» Problem
Find the line in the entries below that contains "You are a computer-use agent. Image". Repeat it exactly, and every line after it through the line that contains "You are a computer-use agent. The".
_ _ _ _
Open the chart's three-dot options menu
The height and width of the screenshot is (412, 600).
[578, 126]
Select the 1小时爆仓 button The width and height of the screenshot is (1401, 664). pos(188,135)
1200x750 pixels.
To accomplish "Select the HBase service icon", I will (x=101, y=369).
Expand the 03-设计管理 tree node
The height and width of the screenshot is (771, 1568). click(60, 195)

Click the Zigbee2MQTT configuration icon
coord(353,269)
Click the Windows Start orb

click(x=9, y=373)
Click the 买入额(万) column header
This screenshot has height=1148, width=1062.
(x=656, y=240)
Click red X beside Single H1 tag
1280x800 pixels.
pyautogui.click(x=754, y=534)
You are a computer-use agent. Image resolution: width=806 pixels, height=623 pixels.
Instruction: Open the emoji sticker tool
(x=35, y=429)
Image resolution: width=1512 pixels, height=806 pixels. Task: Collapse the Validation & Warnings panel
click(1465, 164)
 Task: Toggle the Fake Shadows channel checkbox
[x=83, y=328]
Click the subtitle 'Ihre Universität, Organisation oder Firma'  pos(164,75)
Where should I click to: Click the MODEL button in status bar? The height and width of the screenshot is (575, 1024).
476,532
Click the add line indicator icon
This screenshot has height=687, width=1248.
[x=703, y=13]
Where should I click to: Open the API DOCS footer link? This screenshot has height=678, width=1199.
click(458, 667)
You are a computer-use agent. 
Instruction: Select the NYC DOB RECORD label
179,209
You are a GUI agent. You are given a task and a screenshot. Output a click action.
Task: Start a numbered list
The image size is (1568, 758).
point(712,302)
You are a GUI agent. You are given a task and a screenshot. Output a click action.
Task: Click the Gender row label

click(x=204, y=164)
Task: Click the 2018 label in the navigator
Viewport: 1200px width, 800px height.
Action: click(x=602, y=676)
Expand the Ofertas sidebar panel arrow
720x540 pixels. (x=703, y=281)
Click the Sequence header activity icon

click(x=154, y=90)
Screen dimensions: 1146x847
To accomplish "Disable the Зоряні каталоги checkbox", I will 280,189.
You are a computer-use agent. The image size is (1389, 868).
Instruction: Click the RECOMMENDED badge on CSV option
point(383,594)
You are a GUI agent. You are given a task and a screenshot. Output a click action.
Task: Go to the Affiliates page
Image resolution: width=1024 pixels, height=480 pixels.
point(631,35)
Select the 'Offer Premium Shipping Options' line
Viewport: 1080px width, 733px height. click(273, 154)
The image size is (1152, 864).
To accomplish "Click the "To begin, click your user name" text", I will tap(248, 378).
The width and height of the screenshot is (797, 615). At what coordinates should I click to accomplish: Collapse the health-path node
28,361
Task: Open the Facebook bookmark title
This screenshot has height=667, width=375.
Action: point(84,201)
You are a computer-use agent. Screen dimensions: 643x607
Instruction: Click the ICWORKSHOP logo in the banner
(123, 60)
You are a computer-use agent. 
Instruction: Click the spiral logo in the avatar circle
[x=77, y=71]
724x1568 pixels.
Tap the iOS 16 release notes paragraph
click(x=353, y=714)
_ _ _ _
» Task response
You are a computer-use agent. Image resolution: width=806 pixels, height=623 pixels.
Instruction: Open the emoji sticker tool
(x=35, y=429)
Image resolution: width=1512 pixels, height=806 pixels. Task: Collapse the Validation & Warnings panel
click(1465, 164)
 Task: Toggle the Fake Shadows channel checkbox
[x=83, y=328]
Click the subtitle 'Ihre Universität, Organisation oder Firma'  pos(164,75)
Where should I click to: Click the MODEL button in status bar? The height and width of the screenshot is (575, 1024).
476,532
Click the add line indicator icon
This screenshot has height=687, width=1248.
[x=703, y=13]
Where should I click to: Open the API DOCS footer link? This screenshot has height=678, width=1199.
click(458, 667)
You are a computer-use agent. 
Instruction: Select the NYC DOB RECORD label
179,209
You are a GUI agent. You are given a task and a screenshot. Output a click action.
Task: Start a numbered list
The image size is (1568, 758).
point(712,302)
You are a GUI agent. You are given a task and a screenshot. Output a click action.
Task: Click the Gender row label

click(x=204, y=164)
Task: Click the 2018 label in the navigator
Viewport: 1200px width, 800px height.
Action: click(x=602, y=676)
Expand the Ofertas sidebar panel arrow
720x540 pixels. (x=703, y=281)
Click the Sequence header activity icon

click(x=154, y=90)
Screen dimensions: 1146x847
To accomplish "Disable the Зоряні каталоги checkbox", I will 280,189.
You are a computer-use agent. The image size is (1389, 868).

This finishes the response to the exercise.